Two in three minutes from Yannick Carrasco and Antoine Griezmann completed a stunning 3-2 comeback against Celta Vigo; Kevin Gameiro's five-minute hat-trick blew away Sporting Gijon late on; and Bayer Leverkusen were 2-0 down inside 25 minutes before subsiding 4-2 at home in the Champions League in midweek.

Barcelona laboured past Leganes last weekend, ambling through a foggy post-Paris sulk, with Messi seemingly enraged by the indignity of sealing victory via a stoppage-time penalty. They look ripe for the sort of short, sharp bursts Atletico have been inflicting of late.

Reports of a switch away from Barca's customary 4-3-3 to employ a 4-2-3-1 formation this weekend – identity, be damned – show Luis Enrique again looking to reignite his team for a must-win clash with Atletico. If the plan fails to spark, his plod towards the exit door and away from the LaLiga title will gather uncomfortable pace.

DIEGO SIMEONE: CLASICO IRRITANT

Since taking charge of Atletico in 2012, Simeone has led his club to offer the kind of persistent and credible challenge to Spanish football's two superpowers that appeared highly unlikely during the modern era. He is without a major honour since the phenomenal LaLiga title triumph of 2013-14 and now has Sevilla as strong contenders to be named "best of the rest", but the Argentinean's reputation as the scourge of the Clasico duo remains intact.

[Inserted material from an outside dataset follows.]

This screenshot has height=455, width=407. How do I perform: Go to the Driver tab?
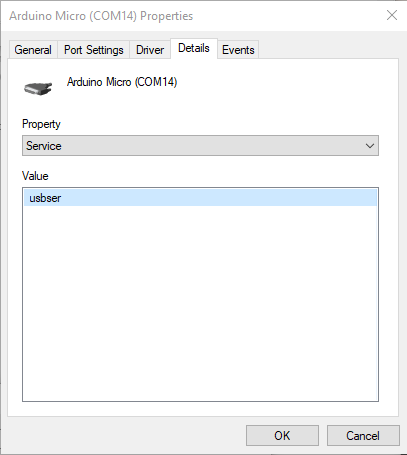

Here we look at some of the stats behind the coach and the team who relish agitating against Spanish football's duopoly.

6 – Atletico's 2013-14 season-spanning unbeaten streak against Barcelona ran for six matches. Five were draws as they lost the Supercopa de Espana on away goals but knocked them out of the Champions League with the only win of the sextet.

7 – Simeone's worst run against Barcelona is seven consecutive defeats, set in motion by a the LaLiga loss in his first clash with Luis Enrique in January 2015. Victory to again send Barca packing in the Champions League last season ended the slump.

4 – Atletico have only failed to score in four of their 17 meetings with Barcelona since the start of the 2013-14 season, netting in each of the past seven encounters. They have never scored more or lost by a greater margin than two in these customarily tight affairs.

9 – The number of games Atletico went against city rivals Real Madrid without losing in 90 minutes between February 2014 and April 2015, although that did include an extra-time defeat in the 2014 Champions League final.

3 – Last February's 1-0 victory made Atletico the only team in LaLiga history to win three consecutive top-flight games at the Santiago Bernabeu.